No portraits of Fibonacci exist. Possibly, the imaginative description of the education, clothes and housing of people of medieval Pisa, as given in , was applicable to Fibonacci.
All that we do know about Fibonacci is contained in a few sentences about himself in the 1228 edition of his famous Liber Abbaci (sometimes spelt Liber Abaci). The translation of these passages, along with the original Latin, is given by Grimm  as follows:
After my father's appointment by his homeland as state official in the customs house of Bugia for the Pisan merchants who thronged to it, he took charge; and in view of its future usefulness and convenience, had me in my boyhood come to him and there wanted me to devote myself to and be instructed in the study of calculation for some days. There, following my introduction, as a consequence of marvelous instruction in the art, to the nine digits of the Hindus, the knowledge of the art very much appealed to me before all others, and for it I realized that all its aspects were studied in Egypt, Syria, Greece, Sicily, and Provence, with their varying methods; and at these places thereafter, while on business. I pursued my study in depth and learned the give-and-take of disputation. But all this even, and the algorism, as well as the art of Pythagoras I considered as almost a mistake in respect to the method of the Hindus. Therefore, embracing more stringently that method of the Hindus, and taking stricter pains in its study, while adding certain things from my own understanding and inserting also certain things from the niceties of Euclid's geometric art. I have striven to compose this book in its entirety as understandably as I could, dividing it into fifteen chapters. Almost everything which I have introduced I have displayed with exact proof, in order that those further seeking this knowledge, with its pre-eminent method, might be instructed, and further, in order that the Latin people might not be discovered to be without it, as they have been up to now. If I have perchance omitted anything more or less proper or necessary, I beg indulgence, since there is no one who is blameless and utterly provident in all things.(The port of Bugia (modern Bougie in Algeria) was a thriving source of raw materials for furs and leather, two of Pisa's industries.)

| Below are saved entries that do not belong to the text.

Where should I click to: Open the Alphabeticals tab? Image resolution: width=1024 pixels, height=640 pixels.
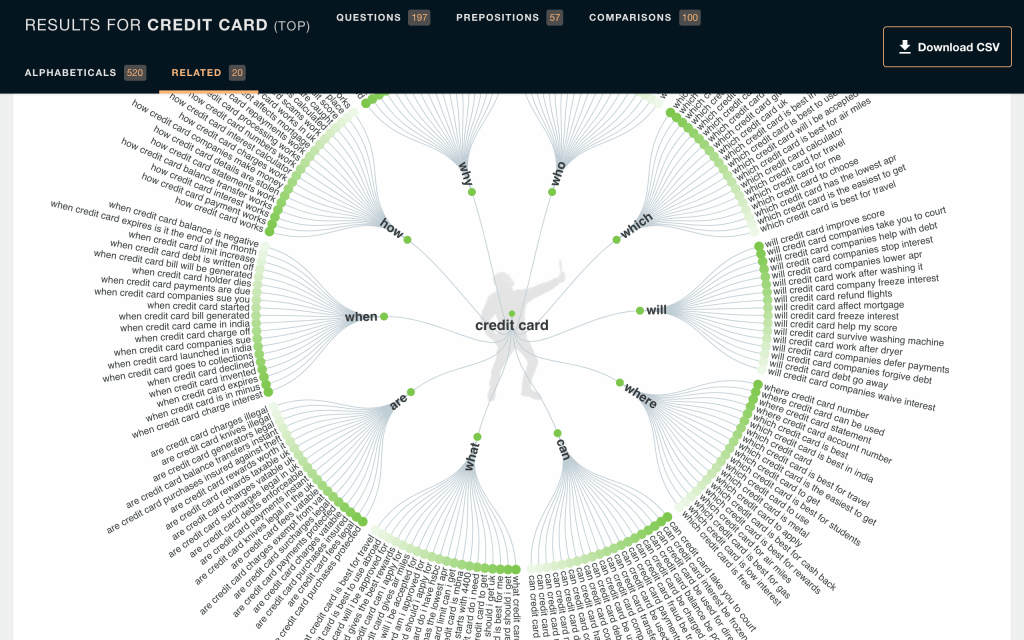point(85,72)
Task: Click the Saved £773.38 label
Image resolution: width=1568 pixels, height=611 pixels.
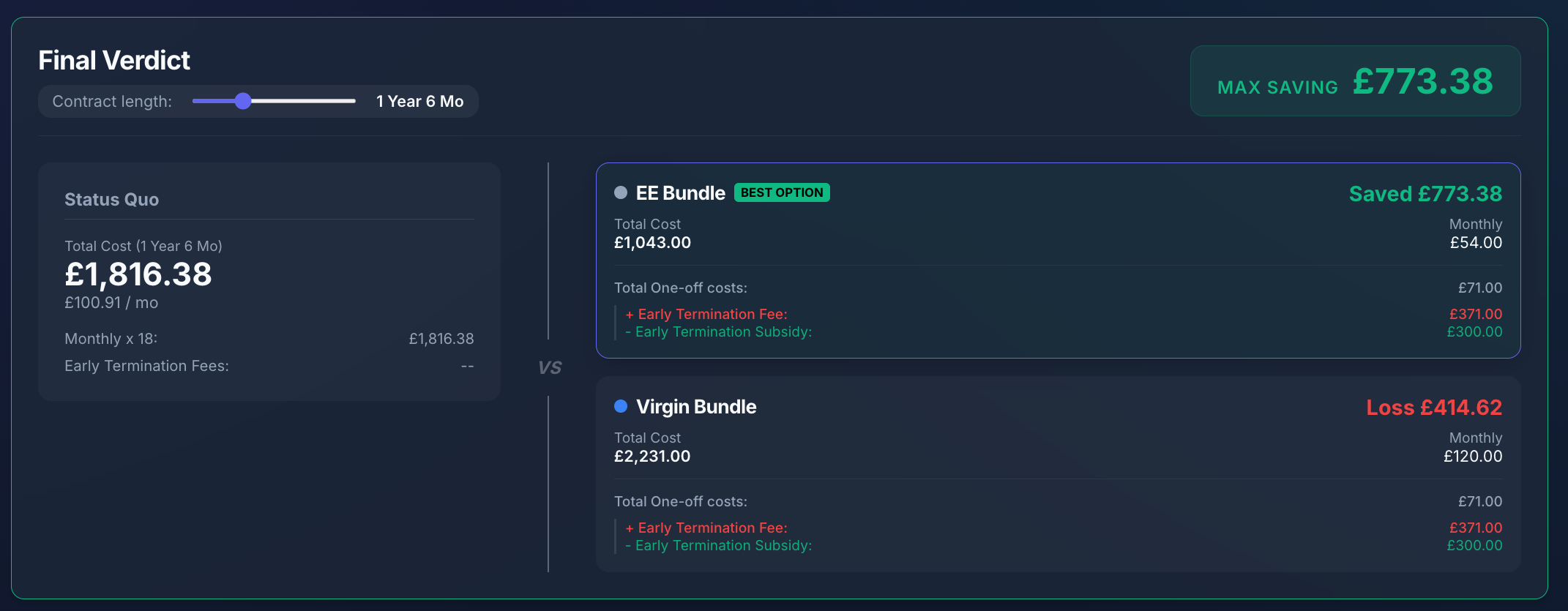Action: pos(1425,194)
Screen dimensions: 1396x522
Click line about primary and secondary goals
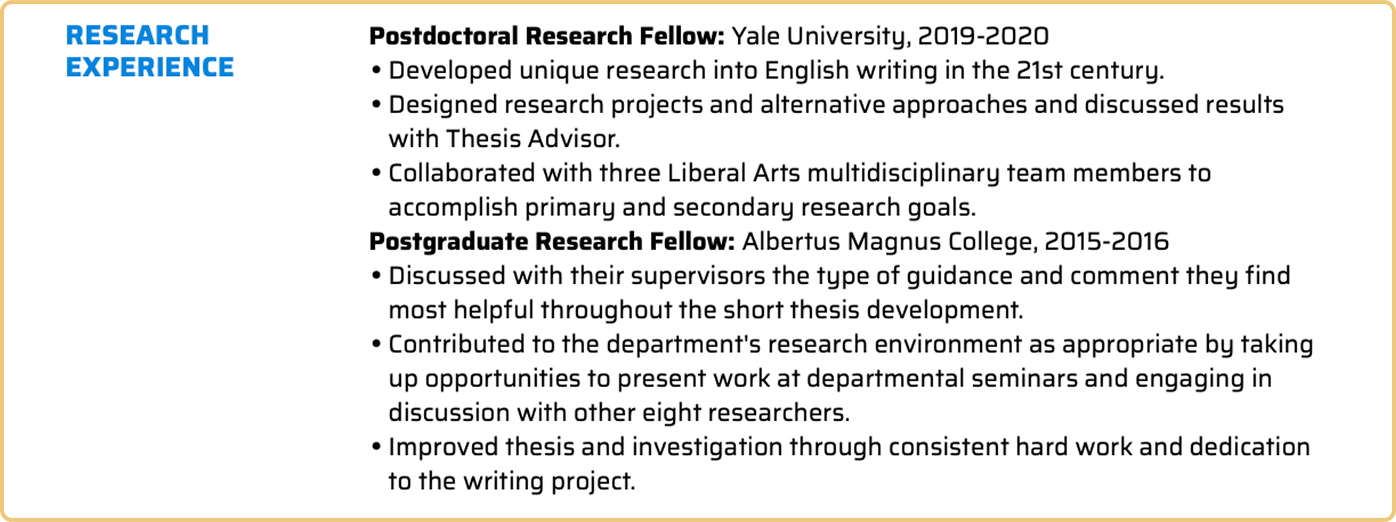tap(681, 208)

From this tantalizingly brief glimpse of Fibonacci's life, we gain some insight into his personality and the mathematical quality of his mind. Quite apart from the intellectual curiosity and excitement which these passages reveal, they leave us with a respect and warmth of feeling for the modest humility of the man. "Leonardo's humility graces his genius", says Grimm .
3. Fibonacci and the Emperor Frederick II.
Fibonacci's fame as a mathematician was so great that he attracted the attention of the Holy Emperor, Frederick II, whom his contemporaries called Stuper Mundi ("Wonder of the World"). Frederick was also King of the Two Sicilies and as such "kept a picturesque Arabian Nights court at Palermo, enlivened by dancing girls, jugglers, musicians, eunuchs, and an exotic menagerie", according to Gies and Gies .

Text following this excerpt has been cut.